The Santa Fe-based painter, whose abstract works are on display at Carefree’s Grace Renee Gallery, takes color field style to a new level with his technique of layering acrylic paint in full- and halftones on panels of wood in varying widths.

This style is a reflection of his early days as a billboard painter, at which time he first had the idea of painting individual panels to be experimented with and assembled later instead of confining himself to a single surface.

“When the paint is wet and they’re nice and shiny and gooey, it’s a thrill,” he says. “Because I use acrylics, they dry to a middle value. The dark colors dry a little lighter and the lights dry a little darker. The color intensity is slightly muted and that is evident in the work I have hanging at Grace Renee Gallery.”

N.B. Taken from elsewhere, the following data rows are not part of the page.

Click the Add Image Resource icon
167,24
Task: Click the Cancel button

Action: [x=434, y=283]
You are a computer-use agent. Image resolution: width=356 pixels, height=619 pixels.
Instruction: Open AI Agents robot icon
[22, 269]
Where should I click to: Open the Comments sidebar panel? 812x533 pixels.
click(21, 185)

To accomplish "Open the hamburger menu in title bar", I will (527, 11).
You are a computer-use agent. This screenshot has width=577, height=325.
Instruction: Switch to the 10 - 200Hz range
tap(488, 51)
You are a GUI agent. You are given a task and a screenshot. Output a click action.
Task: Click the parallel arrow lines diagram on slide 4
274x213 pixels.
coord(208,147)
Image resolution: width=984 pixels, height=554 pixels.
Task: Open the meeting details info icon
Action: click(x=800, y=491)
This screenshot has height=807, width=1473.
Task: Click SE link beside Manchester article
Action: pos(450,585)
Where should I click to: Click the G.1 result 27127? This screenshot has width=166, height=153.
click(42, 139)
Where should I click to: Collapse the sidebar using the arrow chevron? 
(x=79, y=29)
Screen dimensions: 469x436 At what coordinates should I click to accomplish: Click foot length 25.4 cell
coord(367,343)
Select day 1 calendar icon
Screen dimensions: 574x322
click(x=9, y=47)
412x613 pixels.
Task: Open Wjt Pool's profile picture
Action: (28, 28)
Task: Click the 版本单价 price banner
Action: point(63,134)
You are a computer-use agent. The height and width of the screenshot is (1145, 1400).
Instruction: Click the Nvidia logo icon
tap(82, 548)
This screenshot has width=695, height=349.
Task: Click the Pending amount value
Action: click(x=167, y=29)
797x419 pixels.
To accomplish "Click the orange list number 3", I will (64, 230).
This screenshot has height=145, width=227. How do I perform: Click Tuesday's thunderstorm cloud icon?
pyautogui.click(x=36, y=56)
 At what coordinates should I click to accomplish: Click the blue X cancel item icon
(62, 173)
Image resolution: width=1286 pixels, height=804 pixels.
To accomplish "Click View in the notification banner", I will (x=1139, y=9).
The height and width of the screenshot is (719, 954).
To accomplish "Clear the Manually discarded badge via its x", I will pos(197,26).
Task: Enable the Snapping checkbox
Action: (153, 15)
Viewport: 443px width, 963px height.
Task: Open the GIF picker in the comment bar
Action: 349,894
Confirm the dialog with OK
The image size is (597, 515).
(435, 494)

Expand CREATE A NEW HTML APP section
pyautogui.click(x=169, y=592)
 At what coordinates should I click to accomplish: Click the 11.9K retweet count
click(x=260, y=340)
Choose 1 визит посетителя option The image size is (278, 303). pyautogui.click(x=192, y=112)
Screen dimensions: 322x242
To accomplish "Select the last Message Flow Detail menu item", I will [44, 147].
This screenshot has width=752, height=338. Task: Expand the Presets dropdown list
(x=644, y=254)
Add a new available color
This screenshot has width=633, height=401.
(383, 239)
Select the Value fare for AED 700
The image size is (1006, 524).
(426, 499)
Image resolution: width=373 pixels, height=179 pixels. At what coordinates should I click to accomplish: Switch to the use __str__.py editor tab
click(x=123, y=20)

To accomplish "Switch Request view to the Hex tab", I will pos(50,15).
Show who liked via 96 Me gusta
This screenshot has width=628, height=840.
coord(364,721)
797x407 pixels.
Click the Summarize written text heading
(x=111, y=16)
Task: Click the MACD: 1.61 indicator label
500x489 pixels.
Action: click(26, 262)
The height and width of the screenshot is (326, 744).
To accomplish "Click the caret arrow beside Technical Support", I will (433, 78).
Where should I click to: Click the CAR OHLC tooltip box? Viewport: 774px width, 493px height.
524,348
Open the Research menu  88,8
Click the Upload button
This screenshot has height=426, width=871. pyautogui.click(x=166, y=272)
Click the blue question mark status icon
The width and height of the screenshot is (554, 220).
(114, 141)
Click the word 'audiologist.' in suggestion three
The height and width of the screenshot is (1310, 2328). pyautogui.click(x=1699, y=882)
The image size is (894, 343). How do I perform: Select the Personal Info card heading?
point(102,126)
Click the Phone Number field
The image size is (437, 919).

When the paint dries, Rothermel uses a hand-sander and water to create depth and luminosity by stripping away layers. This process reveals the colors and the texture of the wood panel beneath and leaves a record of the under-color on the edges.

The painter is coaxing life out of something two-dimensional. The debris is wiped away and what Rothermel describes as “spatial continuity turned into the sublime” comes through, creating a “portal” for the beholder.

Some of the arrangements come by chance and many come from intuitive experience, trusting in the process that it will all turn out. There is a lot of flexibility built into his materials and methods. He can assemble and reassemble until the combination feels right.

“When you over-paint and under-paint the panels, that’s when they come alive and you get the color field,” he says. “You have to work it until it works you.”

Rothermel considers his larger pieces to be some of his most successful.

“You’re ‘in’ the painting,” he explains. “You’re in the atmosphere. You notice the edges of colors that you didn’t see at first. The juxtaposition between one panel and the next is really important.”

Rothermel’s approach takes the traditional building blocks of color and technique, the eternal truths of Fibonacci code, ratios and the golden means, and imbues them with the “breath and breadth of abstraction.” It is a spiritual exercise for him.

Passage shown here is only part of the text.